New Zealand is these days the place Australians should go to get lessons on policy making. Next year it will have a budget surplus, its top rate of personal income tax is 33 per cent, and it doesn't have capital gains tax.
Before any Australian politician decides to make science and mathematics education compulsory they should read a report released last week from that country's pre-eminent policy think tank, the New Zealand Initiative. UN(AC)COUNTABLE: Why Millions On Maths Returned Little, examines the failures of maths teaching in New Zealand. Whereas once children were taught "instrumental" skills like times tables that were memorised and which gave them tools to solve maths problems, they are now educated in "relational" maths that emphasises the use of analysis and language. The result is that while children might be using their imagination to solve problems, they're not learning maths.
Almost half of New Zealand's year 5 students cannot add 218 and 191. And the problem flows up the system. Thirty eight per cent of qualified primary school teachers could not give the correct answer to 7/18 plus 1/9. The results for Australia wouldn't be very different, and in fact New Zealand's maths curriculum is copied from New South Wales.
Julia Gillard set the goal of Australia being ranked a top-five country in reading, mathematics and science by 2025. The Leader of the Opposition Bill Shorten wants all Australian students to be taught computer coding as a core skill. And federal Education Minister Christopher Pyne wants maths and science to be compulsory in year 12. These aims are all laudable, but they're all based on largely unquestioned assumptions about the value of so-called "STEM" subjects — science, technology, engineering and mathematics.
READING AND WRITING
Having more students proficient in maths would be a good thing, but reading and writing must come first. Australian students in year 4 are significantly outperformed in reading by students in 21 other countries. And as the New Zealand initiative report demonstrates teaching more maths using the current methods is unlikely to lead to any significant improvement in outcomes. Furthermore, it's unlikely that the current cohort of teachers have the required aptitude in maths and science. Only around half of year 4 students in Australia are taught science by teachers who feel "well-prepared" to teach the subject — meaning half are not "well-prepared".

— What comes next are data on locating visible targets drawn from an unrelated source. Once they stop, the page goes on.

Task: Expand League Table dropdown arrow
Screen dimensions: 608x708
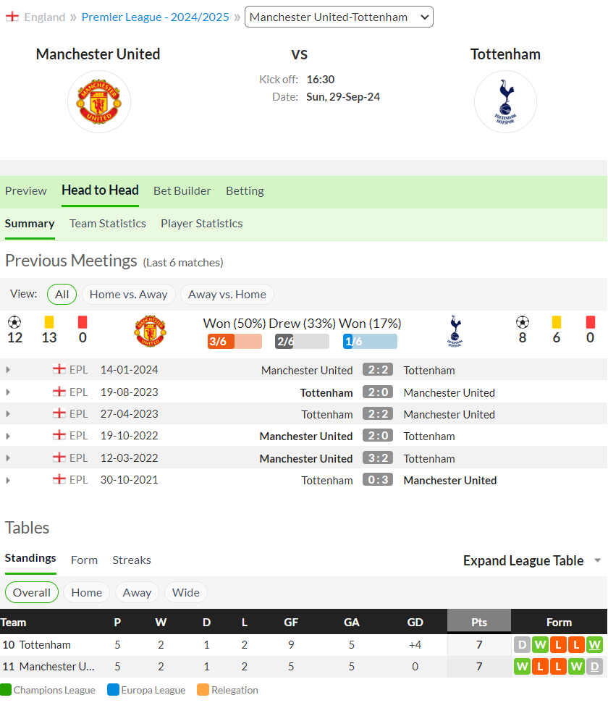Action: (x=597, y=560)
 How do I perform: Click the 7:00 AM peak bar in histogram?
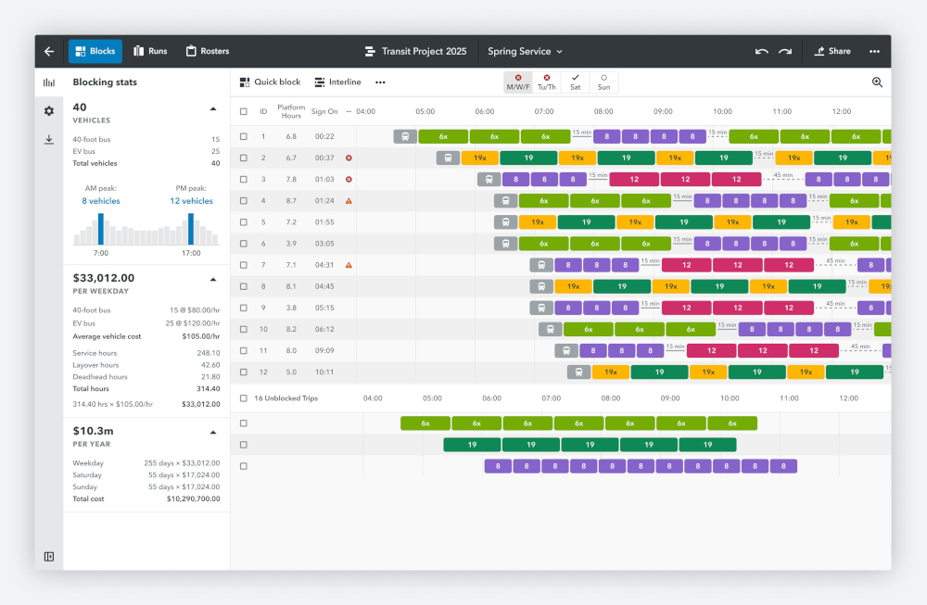coord(101,230)
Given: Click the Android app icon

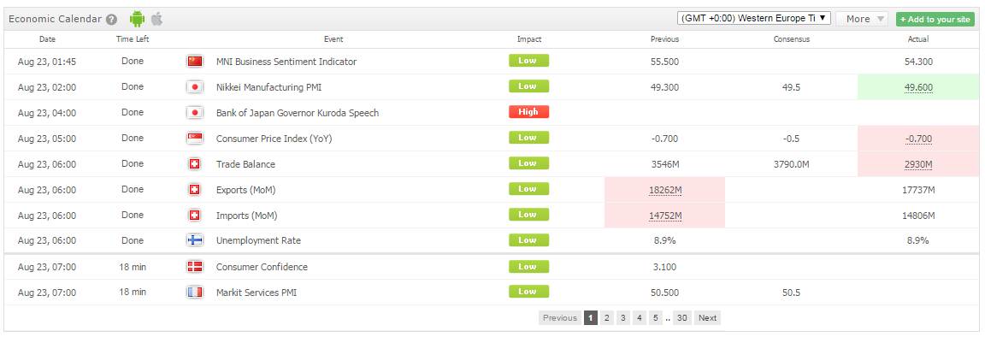Looking at the screenshot, I should pyautogui.click(x=137, y=19).
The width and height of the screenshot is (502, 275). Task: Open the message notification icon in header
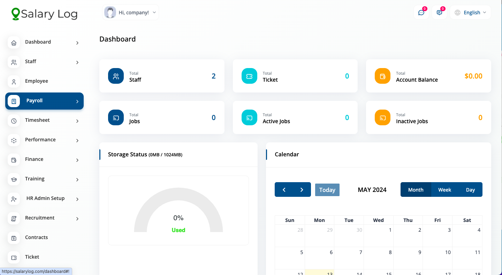[x=439, y=13]
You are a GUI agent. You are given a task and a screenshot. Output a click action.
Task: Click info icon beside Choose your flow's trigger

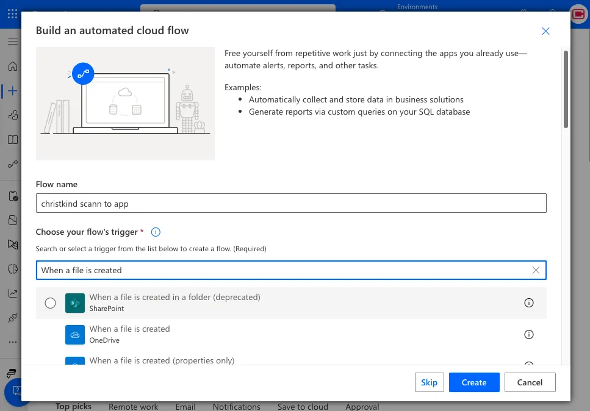pos(156,232)
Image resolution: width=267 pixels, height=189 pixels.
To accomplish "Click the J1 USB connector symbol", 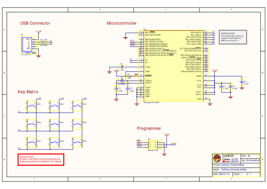I will tap(29, 45).
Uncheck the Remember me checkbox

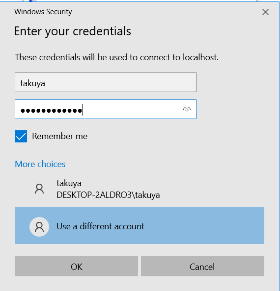(21, 136)
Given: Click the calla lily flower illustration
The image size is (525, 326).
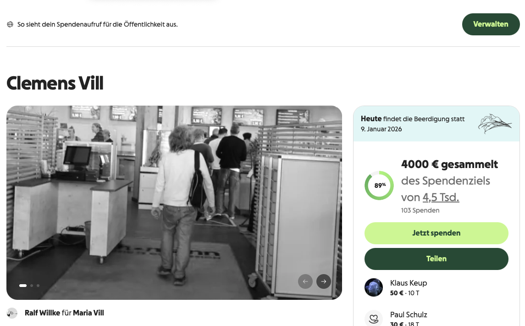Looking at the screenshot, I should (495, 124).
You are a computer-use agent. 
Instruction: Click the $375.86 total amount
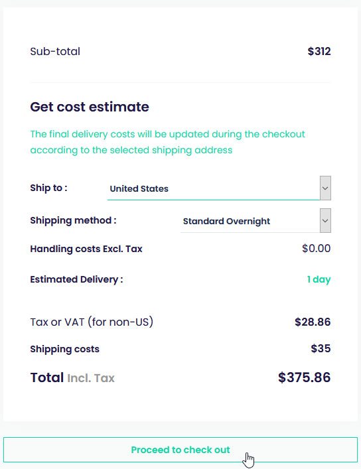click(304, 377)
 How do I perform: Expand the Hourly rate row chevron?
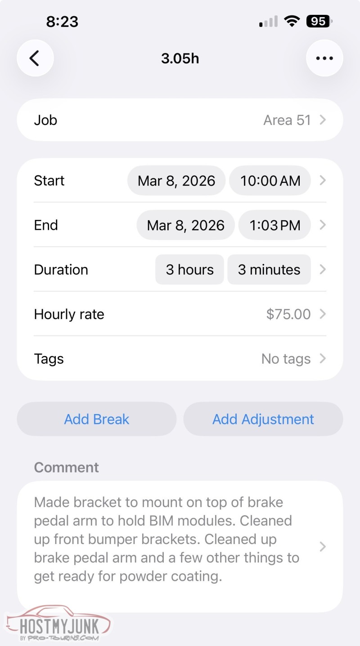322,314
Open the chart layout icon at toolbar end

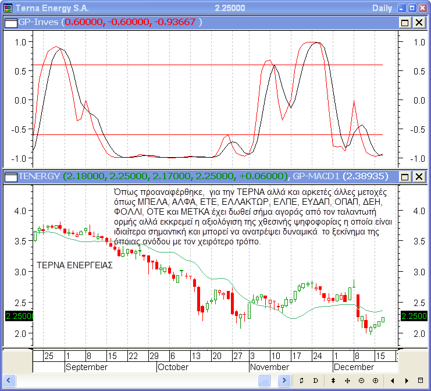(421, 381)
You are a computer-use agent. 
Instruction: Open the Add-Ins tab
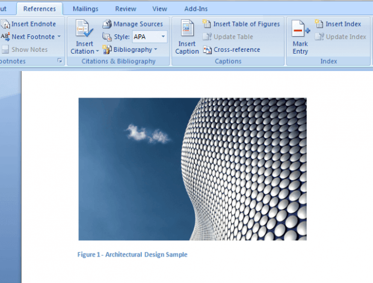pos(196,9)
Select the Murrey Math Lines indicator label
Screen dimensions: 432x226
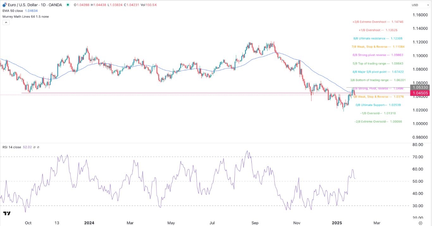point(25,16)
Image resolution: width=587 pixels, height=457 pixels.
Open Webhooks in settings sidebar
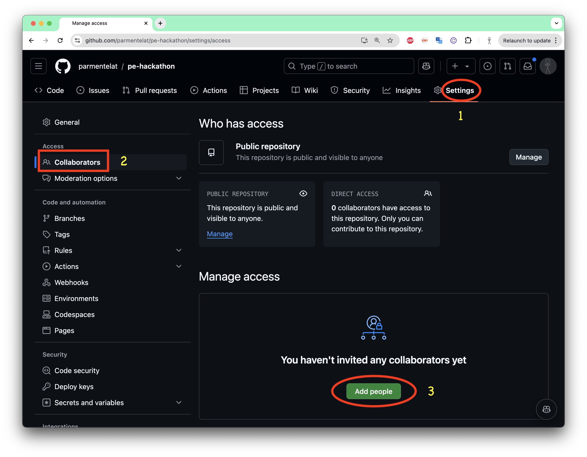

Even if we could find enough teachers to teach maths and science, making those subjects compulsory could do more harm than good. It will do nothing to engender in students a love, passion or interest for these subjects. According to two leading educational psychologists, Edward Deci and Richard Ryan when students are motivated to do something rather than forced to do it they'll get better results. In their book Intrinsic Motivation and Self-Determination of Human Behaviour they explain that in the absence of motivation student achievement declines and teachers are faced managing disruptive classes full of disengaged students.
Last Friday, Victorians celebrated the state funeral of the state's first and only female premier, Joan Kirner. She was a good person and a fine Victorian but unfortunately some of the decisions she made were not necessarily in the best long-term interests of the state. As education minister, Kirner led the charge to shut down Victoria's renowned system of technical schools. The merging of technical schools with academic high schools into comprehensive "colleges" was a disastrous mistake. The "one size fits all" model of the original college curriculum was guaranteed to turn students away from maths and science. For some students the subjects were too hard and for some too easy. It's ironic that a central plank of the Victorian Labor Party's education policy at the 2014 state election was the re-establishment of technical schools.

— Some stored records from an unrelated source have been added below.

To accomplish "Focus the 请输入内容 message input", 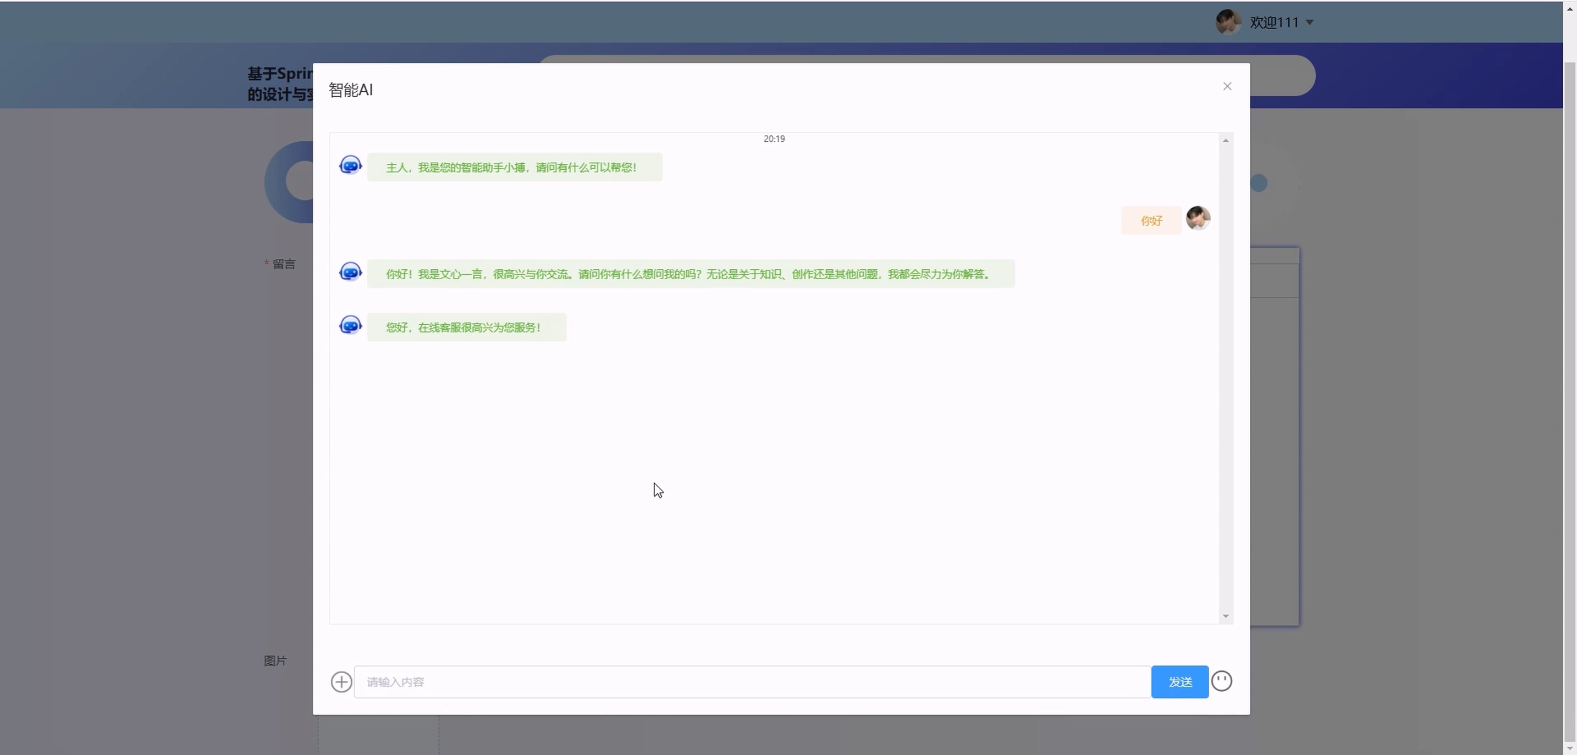I will pos(752,682).
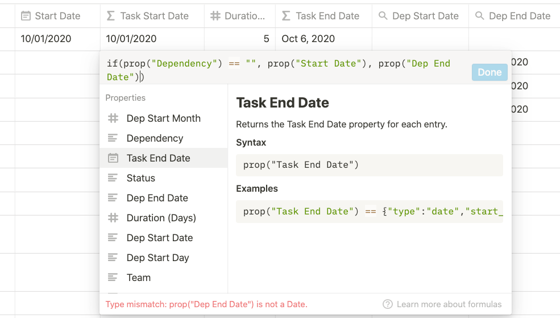
Task: Open the Task Start Date column header
Action: [154, 16]
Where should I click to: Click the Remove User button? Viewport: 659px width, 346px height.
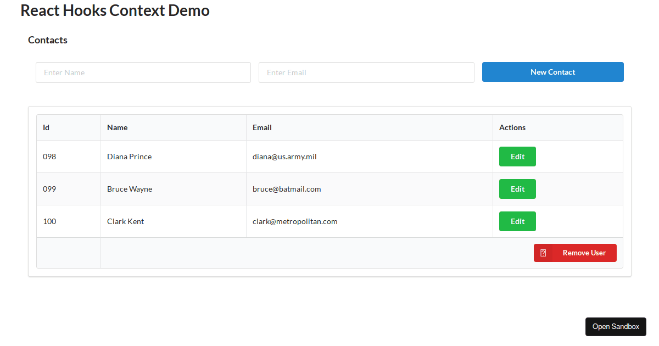click(583, 253)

The reality is that only a very small percentage of students are actually able to study higher levels of maths and science successfully. Not every job in the future will require a tertiary qualification in STEM. More students studying maths and science is no more the answer to Australia's economic challenges than is more students studying an Asian language. And not every job in the future will require maths and science. It's debatable whether early childhood workers and aged-care workers will really need to have studied year 12 physics and chemistry.